● DATA SHOWN:

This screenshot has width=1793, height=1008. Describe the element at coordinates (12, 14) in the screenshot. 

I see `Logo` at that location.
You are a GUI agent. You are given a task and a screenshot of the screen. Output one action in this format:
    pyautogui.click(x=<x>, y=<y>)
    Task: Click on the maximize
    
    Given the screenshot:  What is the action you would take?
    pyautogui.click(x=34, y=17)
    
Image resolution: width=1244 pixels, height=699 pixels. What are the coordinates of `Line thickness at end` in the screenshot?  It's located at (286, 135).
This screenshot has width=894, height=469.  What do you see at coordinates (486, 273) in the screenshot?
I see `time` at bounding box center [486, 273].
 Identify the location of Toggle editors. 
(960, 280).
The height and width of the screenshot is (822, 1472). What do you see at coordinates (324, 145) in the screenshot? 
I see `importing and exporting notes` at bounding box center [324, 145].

● REQUIRED TASK: Reproduce the material verbatim, beginning with the line that contains "This screenshot has width=894, height=469." and continuing through the final line of the material.

● TASK OUTPUT:
This screenshot has width=894, height=469.  What do you see at coordinates (486, 273) in the screenshot?
I see `time` at bounding box center [486, 273].
 Identify the location of Toggle editors. 
(960, 280).
The height and width of the screenshot is (822, 1472). What do you see at coordinates (324, 145) in the screenshot? 
I see `importing and exporting notes` at bounding box center [324, 145].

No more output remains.